We are pleased to see Opening Up ChatGPT, which served as the precursor to the OSAI Index, cited and expanded in MusGO: A Community-Driven Framework for Assessing Openness in Music-Generative AI. Inspired by our framework for analysing the openness of large language models, this work by Roser Batlle-Roca and colleagues of the Music Technology Group surveys openness and transparancy in a range of music-generative systems.

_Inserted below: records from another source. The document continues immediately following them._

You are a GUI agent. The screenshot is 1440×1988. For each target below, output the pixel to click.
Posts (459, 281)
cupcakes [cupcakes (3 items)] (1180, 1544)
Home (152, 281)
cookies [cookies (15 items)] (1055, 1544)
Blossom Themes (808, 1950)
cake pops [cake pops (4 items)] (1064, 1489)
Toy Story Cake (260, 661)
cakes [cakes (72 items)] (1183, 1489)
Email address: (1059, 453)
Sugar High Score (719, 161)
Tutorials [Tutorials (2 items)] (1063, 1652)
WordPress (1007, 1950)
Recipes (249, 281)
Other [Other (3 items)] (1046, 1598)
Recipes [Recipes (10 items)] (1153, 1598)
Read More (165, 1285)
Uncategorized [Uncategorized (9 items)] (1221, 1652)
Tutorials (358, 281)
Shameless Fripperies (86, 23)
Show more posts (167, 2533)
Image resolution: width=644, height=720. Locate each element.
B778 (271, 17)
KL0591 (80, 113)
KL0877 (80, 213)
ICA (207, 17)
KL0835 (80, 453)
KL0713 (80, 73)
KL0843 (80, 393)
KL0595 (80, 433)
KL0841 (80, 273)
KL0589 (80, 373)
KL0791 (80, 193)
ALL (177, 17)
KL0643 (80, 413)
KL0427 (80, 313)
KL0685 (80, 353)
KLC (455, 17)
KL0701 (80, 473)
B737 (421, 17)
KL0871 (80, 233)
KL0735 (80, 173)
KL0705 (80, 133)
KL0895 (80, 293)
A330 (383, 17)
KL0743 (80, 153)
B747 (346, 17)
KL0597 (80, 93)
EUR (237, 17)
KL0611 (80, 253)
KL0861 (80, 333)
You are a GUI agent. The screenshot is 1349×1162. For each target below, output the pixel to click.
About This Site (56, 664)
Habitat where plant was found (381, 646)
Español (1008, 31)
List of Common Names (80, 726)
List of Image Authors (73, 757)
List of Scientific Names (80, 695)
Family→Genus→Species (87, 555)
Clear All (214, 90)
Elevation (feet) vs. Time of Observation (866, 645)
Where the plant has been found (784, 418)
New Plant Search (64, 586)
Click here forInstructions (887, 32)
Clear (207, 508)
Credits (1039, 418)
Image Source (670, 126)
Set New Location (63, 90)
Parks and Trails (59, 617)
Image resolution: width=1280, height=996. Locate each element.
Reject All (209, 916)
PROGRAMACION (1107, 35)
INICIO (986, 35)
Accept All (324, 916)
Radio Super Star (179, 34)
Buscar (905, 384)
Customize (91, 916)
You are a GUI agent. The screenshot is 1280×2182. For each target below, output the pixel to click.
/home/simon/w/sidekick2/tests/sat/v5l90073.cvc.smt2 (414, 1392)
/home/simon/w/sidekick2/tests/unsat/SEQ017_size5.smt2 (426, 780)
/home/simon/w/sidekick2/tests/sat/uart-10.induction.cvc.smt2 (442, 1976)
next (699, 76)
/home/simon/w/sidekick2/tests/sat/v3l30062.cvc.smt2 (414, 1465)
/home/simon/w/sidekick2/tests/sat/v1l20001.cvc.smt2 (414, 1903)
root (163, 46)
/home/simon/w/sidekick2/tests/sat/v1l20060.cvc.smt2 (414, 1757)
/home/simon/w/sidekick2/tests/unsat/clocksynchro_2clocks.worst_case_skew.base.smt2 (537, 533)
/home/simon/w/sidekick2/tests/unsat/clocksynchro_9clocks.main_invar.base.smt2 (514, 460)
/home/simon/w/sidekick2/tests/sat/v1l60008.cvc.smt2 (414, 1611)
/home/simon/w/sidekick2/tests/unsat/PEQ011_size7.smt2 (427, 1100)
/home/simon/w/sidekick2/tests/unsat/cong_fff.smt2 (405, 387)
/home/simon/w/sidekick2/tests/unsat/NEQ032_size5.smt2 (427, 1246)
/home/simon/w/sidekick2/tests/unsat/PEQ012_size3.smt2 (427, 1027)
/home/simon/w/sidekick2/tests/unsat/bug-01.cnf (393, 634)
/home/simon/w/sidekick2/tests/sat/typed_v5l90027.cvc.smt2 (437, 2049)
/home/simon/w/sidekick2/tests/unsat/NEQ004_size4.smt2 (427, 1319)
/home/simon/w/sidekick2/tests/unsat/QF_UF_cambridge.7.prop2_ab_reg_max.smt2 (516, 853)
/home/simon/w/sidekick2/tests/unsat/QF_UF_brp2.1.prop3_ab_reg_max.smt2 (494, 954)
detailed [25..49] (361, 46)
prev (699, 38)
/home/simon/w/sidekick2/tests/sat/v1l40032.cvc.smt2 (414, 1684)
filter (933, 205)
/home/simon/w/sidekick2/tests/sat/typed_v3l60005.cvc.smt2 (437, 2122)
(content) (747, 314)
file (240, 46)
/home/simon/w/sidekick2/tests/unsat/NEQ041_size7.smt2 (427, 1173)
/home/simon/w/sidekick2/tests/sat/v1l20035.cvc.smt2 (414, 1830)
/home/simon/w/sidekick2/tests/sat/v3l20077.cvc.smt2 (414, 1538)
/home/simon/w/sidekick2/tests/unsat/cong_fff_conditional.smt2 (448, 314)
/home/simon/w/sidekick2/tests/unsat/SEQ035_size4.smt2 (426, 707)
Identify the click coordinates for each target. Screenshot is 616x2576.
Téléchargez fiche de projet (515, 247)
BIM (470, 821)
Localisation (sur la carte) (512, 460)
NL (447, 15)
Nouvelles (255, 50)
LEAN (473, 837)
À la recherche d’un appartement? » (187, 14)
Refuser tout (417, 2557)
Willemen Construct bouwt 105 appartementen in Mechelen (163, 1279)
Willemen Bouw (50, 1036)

A valuable aspect of the MusGO study is their survey of the Music Information Retrieval community which highlights how practitioners weigh a range of openness attributes. For example, open code, model weights, and documentation were considered more essential than API access or packaging, leading the team to make a division between 'essential' and 'desirable' openness features. This aligns with our ongoing exploration into how openness criteria might be weighted differently across domains.
MusGO is a strong example of research collaboration in action, and a welcome contribution to the growing conversation around openness in generative AI. Our original framework was introduced precisely to allow these kinds of extensions: "because of its openness, the framework doubles as a possible infrastructure for auditing and a public service to foster AI literacy" (source). Meanwhile, openness breeds openness: building on the MUSGO efforts has enabled us to double the OSAI Index’s coverage of audio models. We encourage you to check out the MUSGO leaderboard.